__THE PROBLEM__. Revise the records below by replacing each occurrence of "The image size is" with "The screenshot dimensions are", and leave every other character unchanged.

• • • • • • •

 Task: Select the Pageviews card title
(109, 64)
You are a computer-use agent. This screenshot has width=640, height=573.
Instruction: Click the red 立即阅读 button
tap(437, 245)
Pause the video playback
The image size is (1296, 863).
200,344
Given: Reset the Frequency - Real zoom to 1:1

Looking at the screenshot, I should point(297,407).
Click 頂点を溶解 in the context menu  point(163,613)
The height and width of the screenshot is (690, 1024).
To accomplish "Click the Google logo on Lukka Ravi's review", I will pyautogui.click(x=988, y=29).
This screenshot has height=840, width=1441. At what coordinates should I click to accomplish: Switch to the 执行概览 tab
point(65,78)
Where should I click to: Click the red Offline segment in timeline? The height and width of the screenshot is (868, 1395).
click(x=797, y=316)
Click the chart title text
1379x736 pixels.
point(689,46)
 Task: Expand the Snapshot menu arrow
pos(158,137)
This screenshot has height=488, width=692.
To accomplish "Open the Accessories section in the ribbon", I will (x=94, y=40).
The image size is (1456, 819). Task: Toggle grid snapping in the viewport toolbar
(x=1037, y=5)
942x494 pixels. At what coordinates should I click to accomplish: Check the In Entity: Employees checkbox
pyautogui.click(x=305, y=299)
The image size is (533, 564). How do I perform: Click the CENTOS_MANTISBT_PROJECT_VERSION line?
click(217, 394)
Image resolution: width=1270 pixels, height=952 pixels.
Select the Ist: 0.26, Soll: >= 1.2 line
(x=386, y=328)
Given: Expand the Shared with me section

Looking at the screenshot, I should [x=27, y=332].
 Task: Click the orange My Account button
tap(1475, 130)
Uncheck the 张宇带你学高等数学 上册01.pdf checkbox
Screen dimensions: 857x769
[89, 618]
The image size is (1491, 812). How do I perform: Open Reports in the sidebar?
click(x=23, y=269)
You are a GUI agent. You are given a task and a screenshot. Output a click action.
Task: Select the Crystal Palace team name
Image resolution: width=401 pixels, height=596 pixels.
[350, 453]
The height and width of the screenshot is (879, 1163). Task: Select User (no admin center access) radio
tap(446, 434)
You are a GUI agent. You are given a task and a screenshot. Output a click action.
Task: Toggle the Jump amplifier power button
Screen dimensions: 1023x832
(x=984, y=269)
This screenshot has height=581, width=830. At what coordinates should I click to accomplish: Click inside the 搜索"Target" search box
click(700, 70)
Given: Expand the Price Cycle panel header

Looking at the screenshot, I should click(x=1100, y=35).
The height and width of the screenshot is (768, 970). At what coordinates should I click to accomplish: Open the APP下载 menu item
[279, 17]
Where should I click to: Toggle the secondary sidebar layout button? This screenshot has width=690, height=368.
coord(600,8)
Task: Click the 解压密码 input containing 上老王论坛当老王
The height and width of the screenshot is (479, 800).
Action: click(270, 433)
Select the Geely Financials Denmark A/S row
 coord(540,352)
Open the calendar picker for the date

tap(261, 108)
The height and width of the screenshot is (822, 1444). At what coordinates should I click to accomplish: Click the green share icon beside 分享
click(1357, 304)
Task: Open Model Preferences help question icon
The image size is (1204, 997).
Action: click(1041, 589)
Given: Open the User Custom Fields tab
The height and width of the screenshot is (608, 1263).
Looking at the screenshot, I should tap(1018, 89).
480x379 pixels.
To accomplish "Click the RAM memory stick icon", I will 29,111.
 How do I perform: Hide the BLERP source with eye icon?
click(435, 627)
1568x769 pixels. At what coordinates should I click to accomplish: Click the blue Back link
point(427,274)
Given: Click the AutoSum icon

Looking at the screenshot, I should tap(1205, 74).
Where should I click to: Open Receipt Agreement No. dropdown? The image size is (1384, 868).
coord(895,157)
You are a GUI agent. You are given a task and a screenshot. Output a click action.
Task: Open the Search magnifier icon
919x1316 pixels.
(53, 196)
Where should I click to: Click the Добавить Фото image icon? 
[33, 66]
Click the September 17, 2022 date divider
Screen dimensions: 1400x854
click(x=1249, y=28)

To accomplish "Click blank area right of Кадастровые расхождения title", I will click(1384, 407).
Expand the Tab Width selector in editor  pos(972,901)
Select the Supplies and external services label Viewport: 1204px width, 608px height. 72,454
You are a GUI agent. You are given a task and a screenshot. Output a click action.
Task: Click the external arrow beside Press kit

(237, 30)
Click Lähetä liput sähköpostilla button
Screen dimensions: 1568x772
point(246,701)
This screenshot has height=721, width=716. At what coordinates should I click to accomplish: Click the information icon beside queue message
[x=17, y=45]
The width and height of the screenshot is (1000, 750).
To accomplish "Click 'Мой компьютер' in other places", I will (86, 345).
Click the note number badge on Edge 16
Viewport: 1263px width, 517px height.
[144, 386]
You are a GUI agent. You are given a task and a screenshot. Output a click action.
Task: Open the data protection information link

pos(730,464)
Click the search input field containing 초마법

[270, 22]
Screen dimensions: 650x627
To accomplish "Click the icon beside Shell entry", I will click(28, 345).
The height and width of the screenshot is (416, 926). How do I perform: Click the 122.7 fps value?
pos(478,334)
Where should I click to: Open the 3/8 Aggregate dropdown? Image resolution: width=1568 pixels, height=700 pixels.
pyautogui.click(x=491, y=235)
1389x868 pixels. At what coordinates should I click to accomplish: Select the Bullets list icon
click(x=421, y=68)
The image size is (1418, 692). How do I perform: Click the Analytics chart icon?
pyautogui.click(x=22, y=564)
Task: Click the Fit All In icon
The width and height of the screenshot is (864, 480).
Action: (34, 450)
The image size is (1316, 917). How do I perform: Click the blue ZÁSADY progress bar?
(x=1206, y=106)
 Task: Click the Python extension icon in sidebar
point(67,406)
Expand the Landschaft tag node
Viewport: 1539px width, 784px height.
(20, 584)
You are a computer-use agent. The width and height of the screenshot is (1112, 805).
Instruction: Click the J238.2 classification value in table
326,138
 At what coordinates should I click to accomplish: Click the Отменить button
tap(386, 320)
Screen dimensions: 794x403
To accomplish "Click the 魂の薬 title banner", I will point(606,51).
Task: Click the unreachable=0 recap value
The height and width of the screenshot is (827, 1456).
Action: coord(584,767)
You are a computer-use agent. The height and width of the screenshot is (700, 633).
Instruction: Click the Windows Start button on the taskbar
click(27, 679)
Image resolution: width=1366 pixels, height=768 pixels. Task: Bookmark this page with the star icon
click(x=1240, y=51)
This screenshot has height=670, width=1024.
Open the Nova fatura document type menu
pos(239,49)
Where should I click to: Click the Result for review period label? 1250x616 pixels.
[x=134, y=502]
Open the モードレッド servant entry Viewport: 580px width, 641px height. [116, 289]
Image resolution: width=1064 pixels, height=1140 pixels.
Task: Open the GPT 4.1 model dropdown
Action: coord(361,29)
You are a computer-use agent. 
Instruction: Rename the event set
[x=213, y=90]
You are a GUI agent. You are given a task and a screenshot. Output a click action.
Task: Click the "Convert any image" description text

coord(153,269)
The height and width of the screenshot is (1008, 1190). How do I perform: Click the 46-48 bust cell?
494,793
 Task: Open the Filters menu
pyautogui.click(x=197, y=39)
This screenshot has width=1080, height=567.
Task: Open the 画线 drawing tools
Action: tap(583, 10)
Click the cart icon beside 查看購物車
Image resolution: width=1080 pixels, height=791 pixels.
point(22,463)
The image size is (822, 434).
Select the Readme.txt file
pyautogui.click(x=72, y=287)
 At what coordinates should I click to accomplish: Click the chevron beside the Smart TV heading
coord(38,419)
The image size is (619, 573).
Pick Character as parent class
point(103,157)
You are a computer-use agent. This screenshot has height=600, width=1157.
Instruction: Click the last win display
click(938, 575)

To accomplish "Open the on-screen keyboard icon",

• • • • • • •

__THE REPLY__.
 Task: Select the Pageviews card title
(109, 64)
You are a computer-use agent. This screenshot has width=640, height=573.
Instruction: Click the red 立即阅读 button
tap(437, 245)
Pause the video playback
The screenshot dimensions are (1296, 863).
200,344
Given: Reset the Frequency - Real zoom to 1:1

Looking at the screenshot, I should point(297,407).
Click 頂点を溶解 in the context menu  point(163,613)
The height and width of the screenshot is (690, 1024).
To accomplish "Click the Google logo on Lukka Ravi's review", I will pyautogui.click(x=988, y=29).
This screenshot has height=840, width=1441. At what coordinates should I click to accomplish: Switch to the 执行概览 tab
point(65,78)
Where should I click to: Click the red Offline segment in timeline? The height and width of the screenshot is (868, 1395).
click(x=797, y=316)
Click the chart title text
1379x736 pixels.
point(689,46)
 Task: Expand the Snapshot menu arrow
pos(158,137)
This screenshot has height=488, width=692.
To accomplish "Open the Accessories section in the ribbon", I will (x=94, y=40).
The screenshot dimensions are (1456, 819). Task: Toggle grid snapping in the viewport toolbar
(x=1037, y=5)
942x494 pixels. At what coordinates should I click to accomplish: Check the In Entity: Employees checkbox
pyautogui.click(x=305, y=299)
The screenshot dimensions are (533, 564). How do I perform: Click the CENTOS_MANTISBT_PROJECT_VERSION line?
click(217, 394)
Image resolution: width=1270 pixels, height=952 pixels.
Select the Ist: 0.26, Soll: >= 1.2 line
(x=386, y=328)
Given: Expand the Shared with me section

Looking at the screenshot, I should [x=27, y=332].
 Task: Click the orange My Account button
tap(1475, 130)
Uncheck the 张宇带你学高等数学 上册01.pdf checkbox
Screen dimensions: 857x769
[89, 618]
The screenshot dimensions are (1491, 812). How do I perform: Open Reports in the sidebar?
click(x=23, y=269)
You are a GUI agent. You are given a task and a screenshot. Output a click action.
Task: Select the Crystal Palace team name
Image resolution: width=401 pixels, height=596 pixels.
[350, 453]
The height and width of the screenshot is (879, 1163). Task: Select User (no admin center access) radio
tap(446, 434)
You are a GUI agent. You are given a task and a screenshot. Output a click action.
Task: Toggle the Jump amplifier power button
Screen dimensions: 1023x832
(x=984, y=269)
This screenshot has height=581, width=830. At what coordinates should I click to accomplish: Click inside the 搜索"Target" search box
click(700, 70)
Given: Expand the Price Cycle panel header

Looking at the screenshot, I should click(x=1100, y=35).
The height and width of the screenshot is (768, 970). At what coordinates should I click to accomplish: Open the APP下载 menu item
[279, 17]
Where should I click to: Toggle the secondary sidebar layout button? This screenshot has width=690, height=368.
coord(600,8)
Task: Click the 解压密码 input containing 上老王论坛当老王
The height and width of the screenshot is (479, 800).
Action: click(270, 433)
Select the Geely Financials Denmark A/S row
 coord(540,352)
Open the calendar picker for the date

tap(261, 108)
The height and width of the screenshot is (822, 1444). At what coordinates should I click to accomplish: Click the green share icon beside 分享
click(1357, 304)
Task: Open Model Preferences help question icon
The screenshot dimensions are (1204, 997).
Action: click(1041, 589)
Given: Open the User Custom Fields tab
The height and width of the screenshot is (608, 1263).
Looking at the screenshot, I should tap(1018, 89).
480x379 pixels.
To accomplish "Click the RAM memory stick icon", I will 29,111.
 How do I perform: Hide the BLERP source with eye icon?
click(435, 627)
1568x769 pixels. At what coordinates should I click to accomplish: Click the blue Back link
point(427,274)
Given: Click the AutoSum icon

Looking at the screenshot, I should tap(1205, 74).
Where should I click to: Open Receipt Agreement No. dropdown? The screenshot dimensions are (1384, 868).
coord(895,157)
You are a GUI agent. You are given a task and a screenshot. Output a click action.
Task: Open the Search magnifier icon
919x1316 pixels.
(53, 196)
Where should I click to: Click the Добавить Фото image icon? 
[33, 66]
Click the September 17, 2022 date divider
Screen dimensions: 1400x854
click(x=1249, y=28)

To accomplish "Click blank area right of Кадастровые расхождения title", I will click(1384, 407).
Expand the Tab Width selector in editor  pos(972,901)
Select the Supplies and external services label Viewport: 1204px width, 608px height. 72,454
You are a GUI agent. You are given a task and a screenshot. Output a click action.
Task: Click the external arrow beside Press kit

(237, 30)
Click Lähetä liput sähköpostilla button
Screen dimensions: 1568x772
point(246,701)
This screenshot has height=721, width=716. At what coordinates should I click to accomplish: Click the information icon beside queue message
[x=17, y=45]
The width and height of the screenshot is (1000, 750).
To accomplish "Click 'Мой компьютер' in other places", I will (86, 345).
Click the note number badge on Edge 16
Viewport: 1263px width, 517px height.
[144, 386]
You are a GUI agent. You are given a task and a screenshot. Output a click action.
Task: Open the data protection information link

pos(730,464)
Click the search input field containing 초마법

[270, 22]
Screen dimensions: 650x627
To accomplish "Click the icon beside Shell entry", I will click(28, 345).
The height and width of the screenshot is (416, 926). How do I perform: Click the 122.7 fps value?
pos(478,334)
Where should I click to: Open the 3/8 Aggregate dropdown? Image resolution: width=1568 pixels, height=700 pixels.
pyautogui.click(x=491, y=235)
1389x868 pixels. At what coordinates should I click to accomplish: Select the Bullets list icon
click(x=421, y=68)
The screenshot dimensions are (1418, 692). How do I perform: Click the Analytics chart icon?
pyautogui.click(x=22, y=564)
Task: Click the Fit All In icon
The width and height of the screenshot is (864, 480).
Action: (34, 450)
The screenshot dimensions are (1316, 917). How do I perform: Click the blue ZÁSADY progress bar?
(x=1206, y=106)
 Task: Click the Python extension icon in sidebar
point(67,406)
Expand the Landschaft tag node
Viewport: 1539px width, 784px height.
(20, 584)
You are a computer-use agent. The width and height of the screenshot is (1112, 805).
Instruction: Click the J238.2 classification value in table
326,138
 At what coordinates should I click to accomplish: Click the Отменить button
tap(386, 320)
Screen dimensions: 794x403
To accomplish "Click the 魂の薬 title banner", I will point(606,51).
Task: Click the unreachable=0 recap value
The height and width of the screenshot is (827, 1456).
Action: coord(584,767)
You are a computer-use agent. The height and width of the screenshot is (700, 633).
Instruction: Click the Windows Start button on the taskbar
click(27, 679)
Image resolution: width=1366 pixels, height=768 pixels. Task: Bookmark this page with the star icon
click(x=1240, y=51)
This screenshot has height=670, width=1024.
Open the Nova fatura document type menu
pos(239,49)
Where should I click to: Click the Result for review period label? 1250x616 pixels.
[x=134, y=502]
Open the モードレッド servant entry Viewport: 580px width, 641px height. [116, 289]
Image resolution: width=1064 pixels, height=1140 pixels.
Task: Open the GPT 4.1 model dropdown
Action: coord(361,29)
You are a computer-use agent. 
Instruction: Rename the event set
[x=213, y=90]
You are a GUI agent. You are given a task and a screenshot. Output a click action.
Task: Click the "Convert any image" description text

coord(153,269)
The height and width of the screenshot is (1008, 1190). How do I perform: Click the 46-48 bust cell?
494,793
 Task: Open the Filters menu
pyautogui.click(x=197, y=39)
This screenshot has width=1080, height=567.
Task: Open the 画线 drawing tools
Action: tap(583, 10)
Click the cart icon beside 查看購物車
Image resolution: width=1080 pixels, height=791 pixels.
point(22,463)
The screenshot dimensions are (822, 434).
Select the Readme.txt file
pyautogui.click(x=72, y=287)
 At what coordinates should I click to accomplish: Click the chevron beside the Smart TV heading
coord(38,419)
The screenshot dimensions are (619, 573).
Pick Character as parent class
point(103,157)
You are a computer-use agent. This screenshot has height=600, width=1157.
Instruction: Click the last win display
click(938, 575)

To accomplish "Open the on-screen keyboard icon",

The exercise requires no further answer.